ENTRIES SHOWN:
==================================================

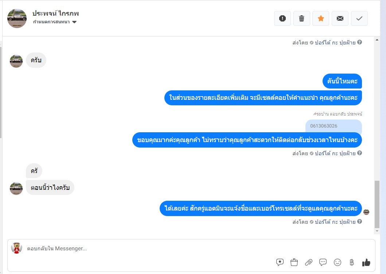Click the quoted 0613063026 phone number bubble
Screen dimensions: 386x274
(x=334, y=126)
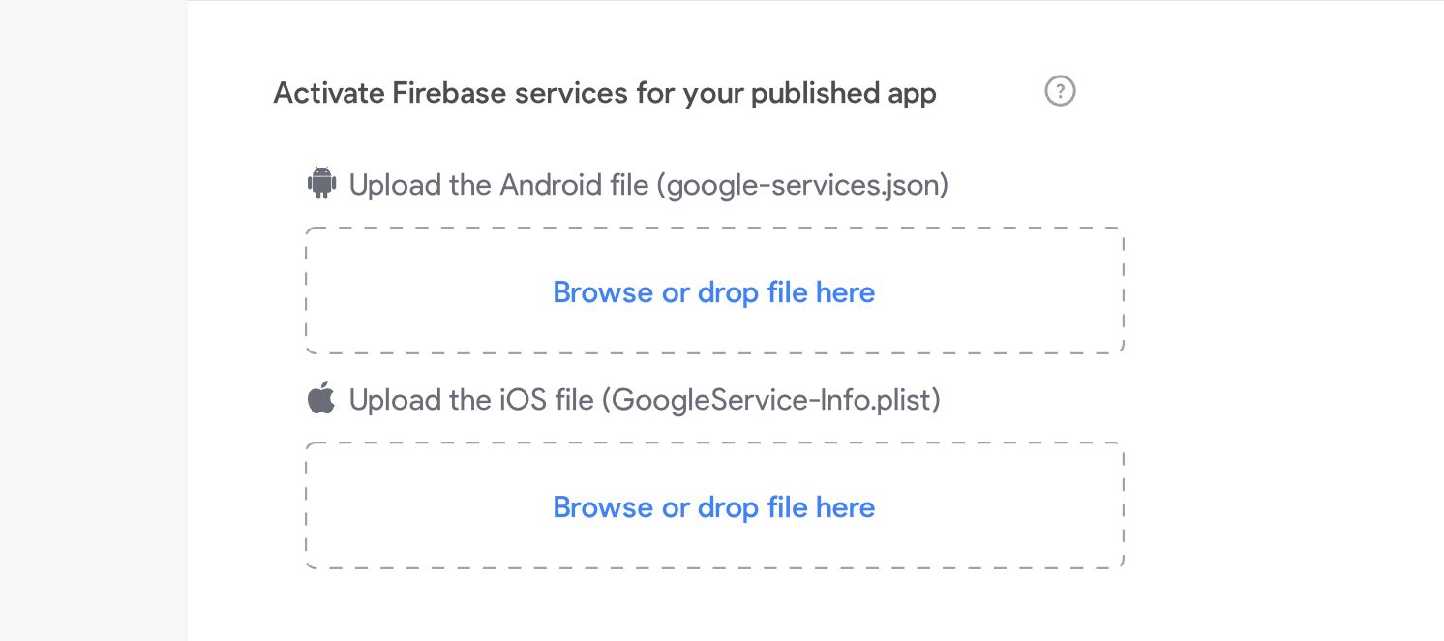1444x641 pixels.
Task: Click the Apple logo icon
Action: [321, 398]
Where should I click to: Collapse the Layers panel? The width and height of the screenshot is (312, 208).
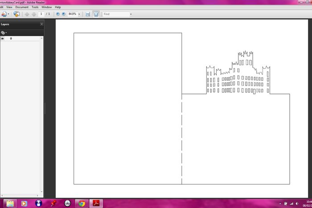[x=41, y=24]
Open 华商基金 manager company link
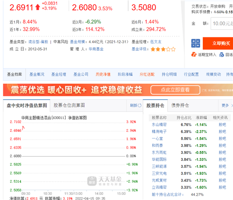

==================================================

PROBLEM TO SOLVE:
Rewrite the lines from the one containing "Where should I" through the end of the lines above, replacing "Layers panel" with "Properties panel" and changing nothing else. Leave the pictures out of your answer.

EXPECTED ANSWER:
Where should I click to: Collapse the Properties panel? The width and height of the screenshot is (312, 208).
[x=41, y=24]
Open 华商基金 manager company link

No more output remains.